From Future of Work to Future of Workers: Addressing Asymptomatic AI Harms for Dignified Human-AI Interaction
Upol Ehsan, Samir Passi, Koustuv Saha, Todd McNutt, Mark O. Riedl, Sara Alcorn
TL;DR
This paper reframes the future of AI in work by focusing on workers and introducing the AI-as-Amplifier Paradox, the idea that AI can simultaneously amplify performance and erode expertise. Through a year-long longitudinal study in radiation oncology, it documents asymptomatic effects that quietly de-skill clinicians, progresses to chronic harms, and culminates in identity commoditization. It then presents a Social Transparency intervention and a multilevel Dignified Human-AI Interaction Framework grounded in sociotechnical immunity (Sense-Contain-Recover) to detect, contain, and recover from hidden harms. The framework is co-constructed with workers and demonstrated to transfer across healthcare to software engineering, offering practical mechanisms to balance productivity with preservation of human expertise and dignity. The work advances the field by treating dignity and skill preservation as first-class success metrics in AI-mediated work and by providing actionable design and organizational guidance for resilient, humane automation.
Abstract
In the future of work discourse, AI is touted as the ultimate productivity amplifier.

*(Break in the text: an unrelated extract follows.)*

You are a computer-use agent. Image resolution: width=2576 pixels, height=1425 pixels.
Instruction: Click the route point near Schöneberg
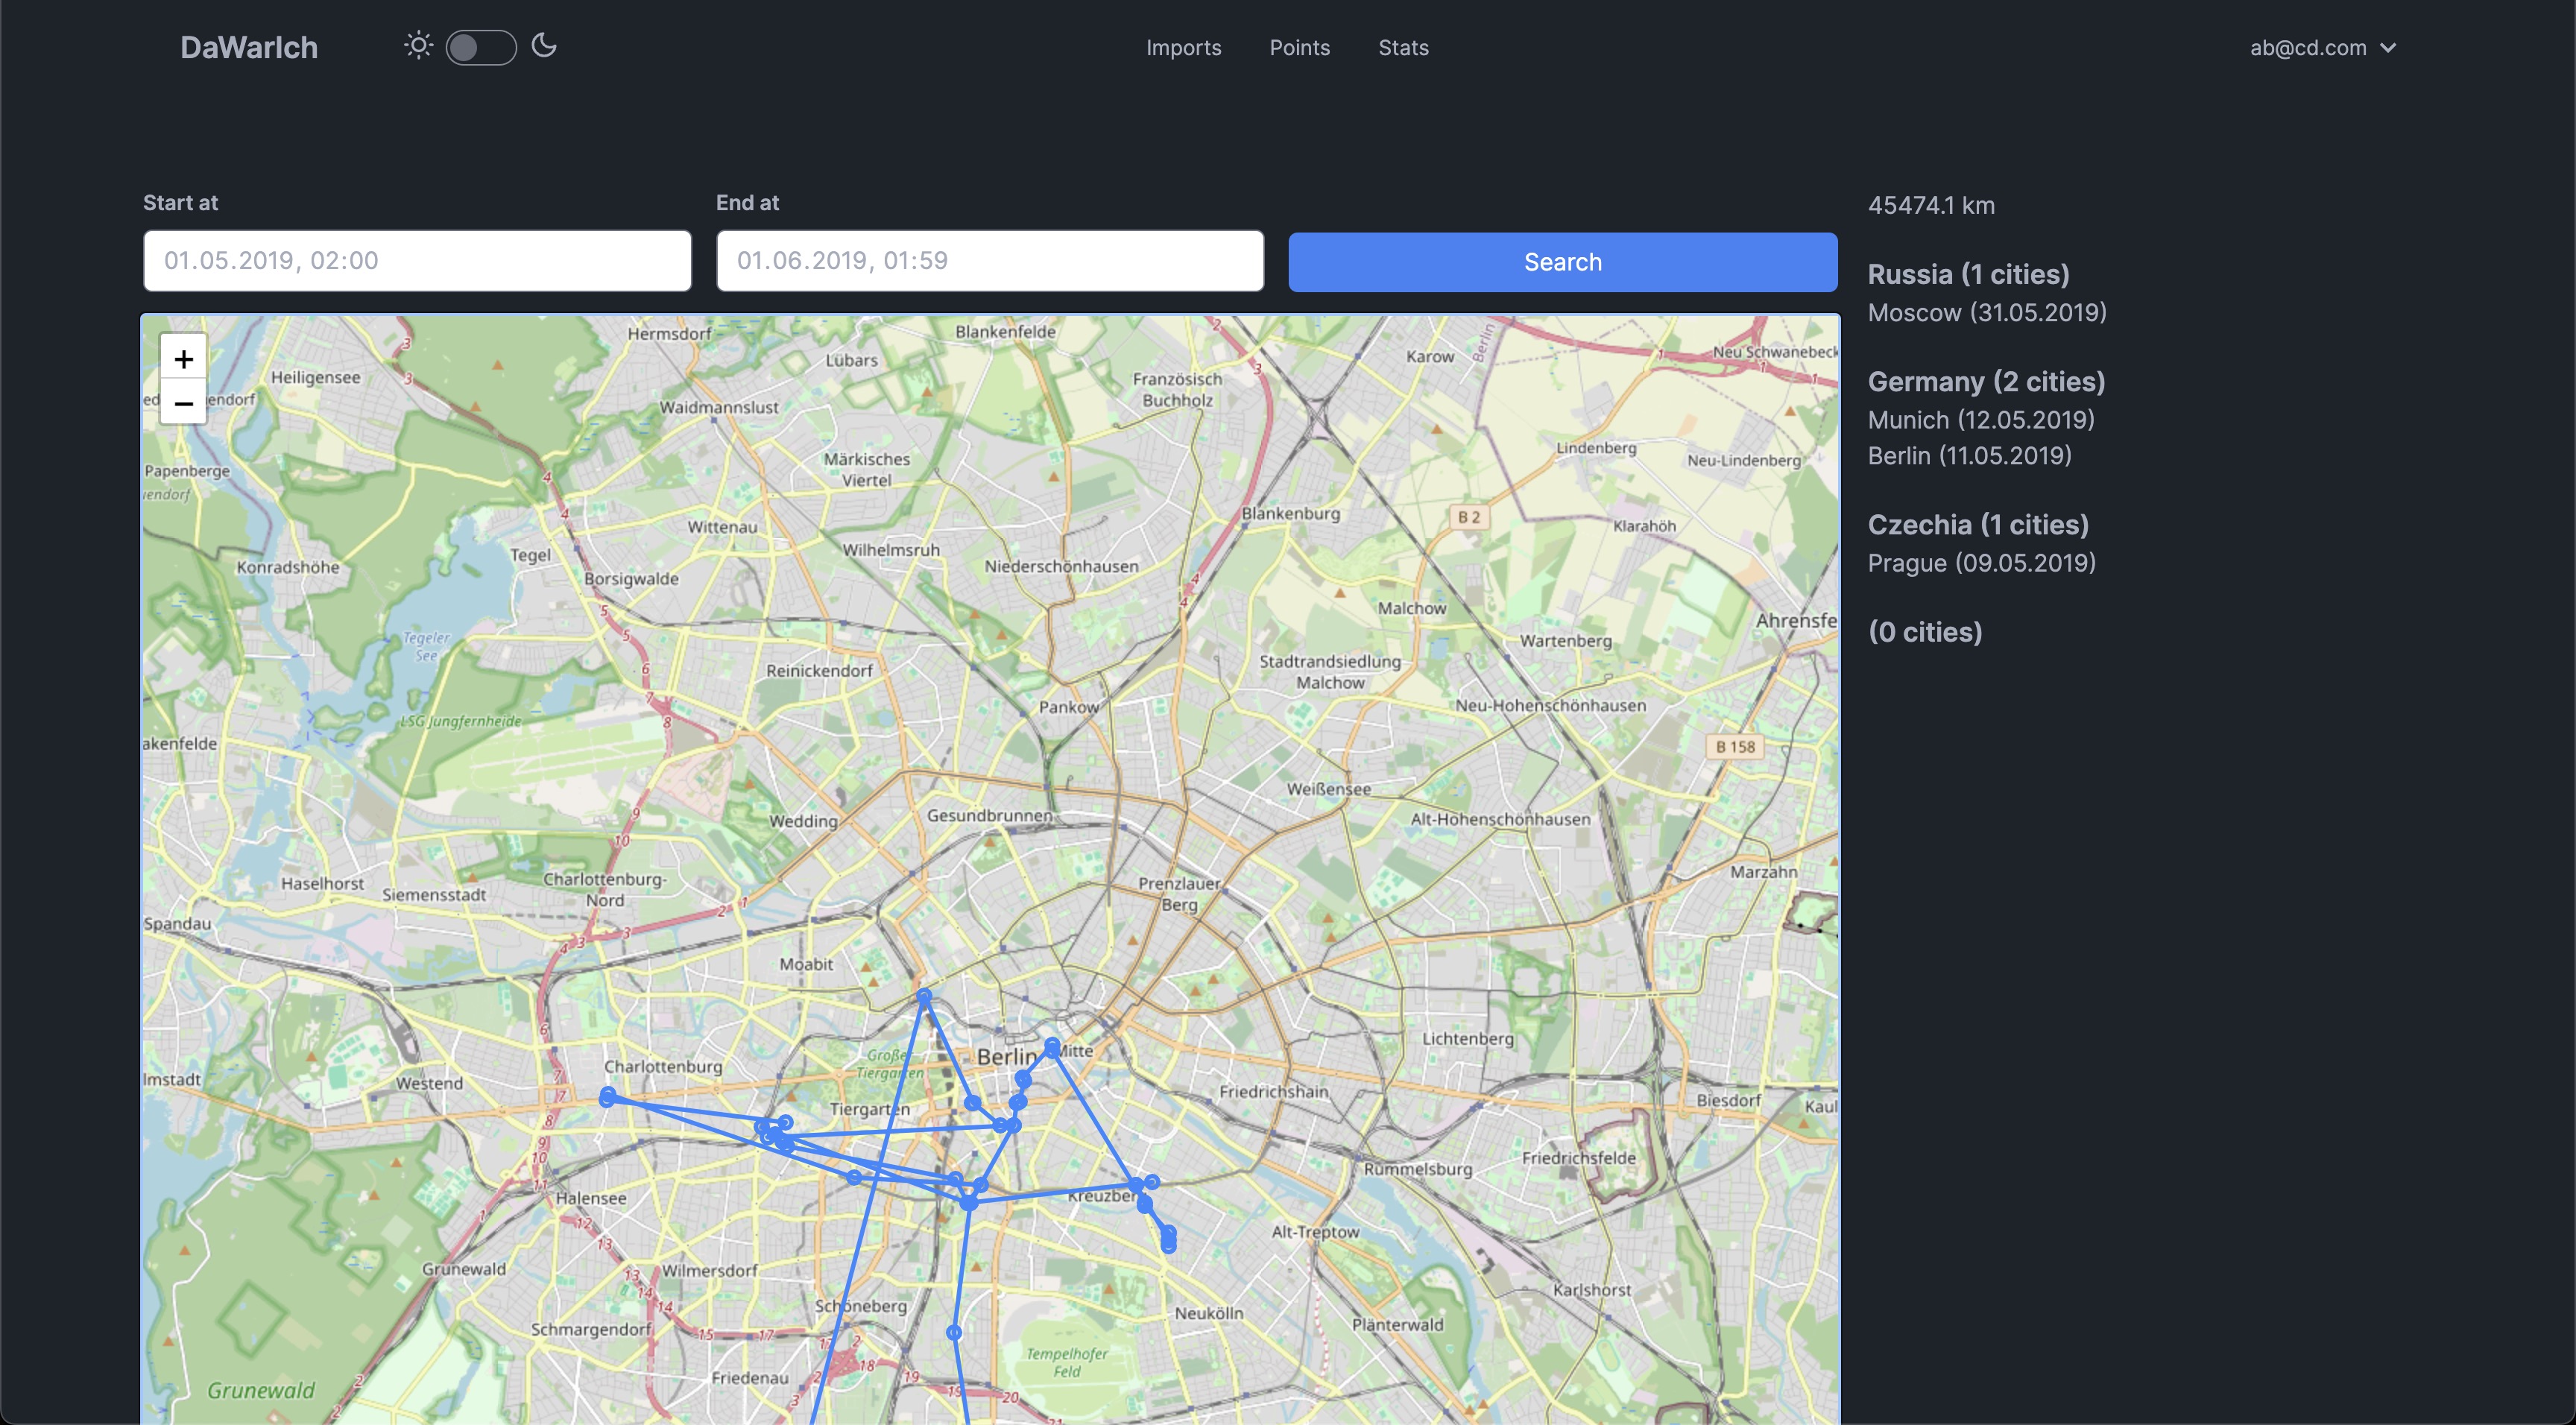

Yet, beneath the efficiency gains lie subtle erosions of human expertise and agency. This paper shifts focus from the future of work to the future of workers by navigating the AI-as-Amplifier Paradox: AI's dual role as enhancer and eroder, simultaneously strengthening performance while eroding underlying expertise. We present a year-long study on the longitudinal use of AI in a high-stakes workplace among cancer specialists. Initial operational gains hid ``intuition rust'': the gradual dulling of expert judgment. These asymptomatic effects evolved into chronic harms, such as skill atrophy and identity commoditization. Building on these findings, we offer a framework for dignified Human-AI interaction co-constructed with professional knowledge workers facing AI-induced skill erosion without traditional labor protections. The framework operationalizes sociotechnical immunity through dual-purpose mechanisms that serve institutional quality goals while building worker power to detect, contain, and recover from skill erosion, and preserve human identity. Evaluated across healthcare and software engineering, our work takes a foundational step toward dignified human-AI interaction futures by balancing productivity with the preservation of human expertise.